Rise Again As A Rich Man

Rise Again As A Rich Man

Rise 1 - Rumah baru

Isotown City, Sciencetopia.

2002

Mobil yang mereka tumpangi itu berhenti tepat di depan sebuah rumah tua yang tampak cukup besar. Walaupun terlihat besar, tapi letaknya cukup jauh berada di sebuah desa terpencil di sisi barat bagian Sciencetopia.

Sisi yang terkenal akan tempat pembuangan bagi orang-orang yang tak memiliki arti dan nilai bagi orang-orang kalangan kelas atas. Atau lebih tepat di sebut sebagai tempat bagi rakyat miskin yang terasingkan dari negara mereka sendiri.

Beberapa orang melangkah keluar dari dalam mobil yang mereka tumpangi.

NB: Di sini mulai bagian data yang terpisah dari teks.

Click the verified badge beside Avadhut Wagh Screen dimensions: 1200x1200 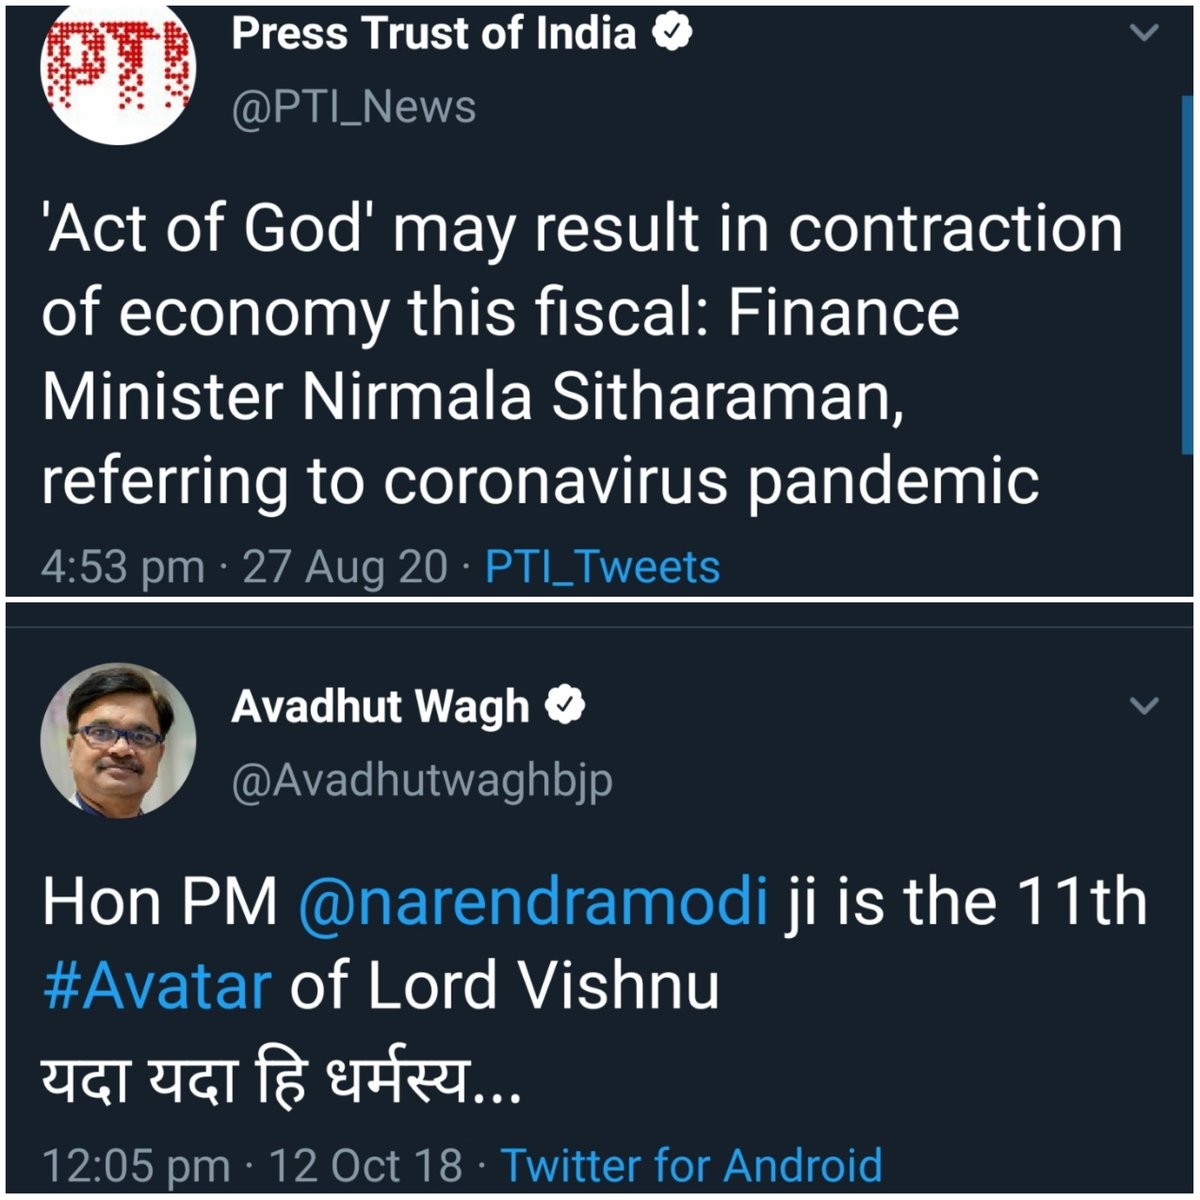click(x=565, y=706)
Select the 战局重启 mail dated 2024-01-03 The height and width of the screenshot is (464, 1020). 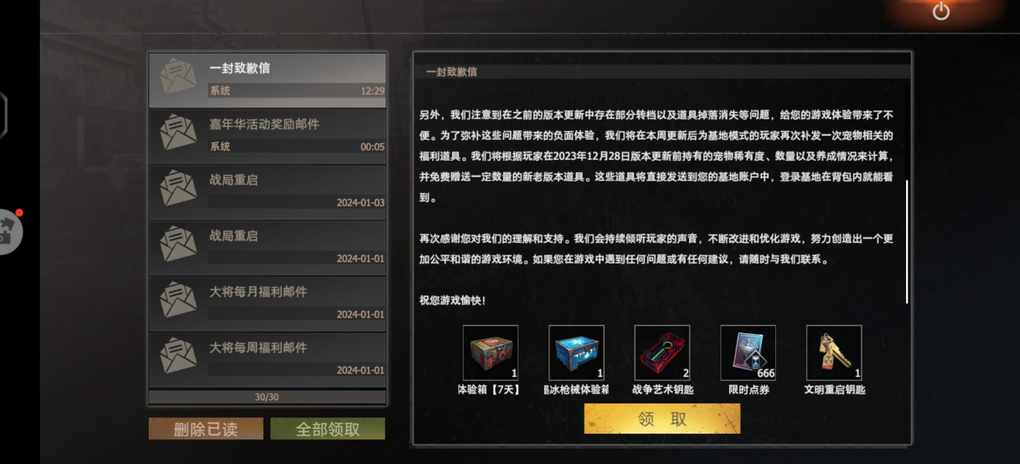[x=267, y=192]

Dua orang dewasa berdiri dengan seorang anak laki-laki berusia lima tahun. Fokus pandangan mereka tertuju pada bangunan tua yang tak lain selanjutnya akan menjadi rumah mereka.

"Nah, ini adalah rumah baru kita. Apakah kau menyukainya, sayang?" Lucas Hamilton menatap putranya yang diam seribu bahasa.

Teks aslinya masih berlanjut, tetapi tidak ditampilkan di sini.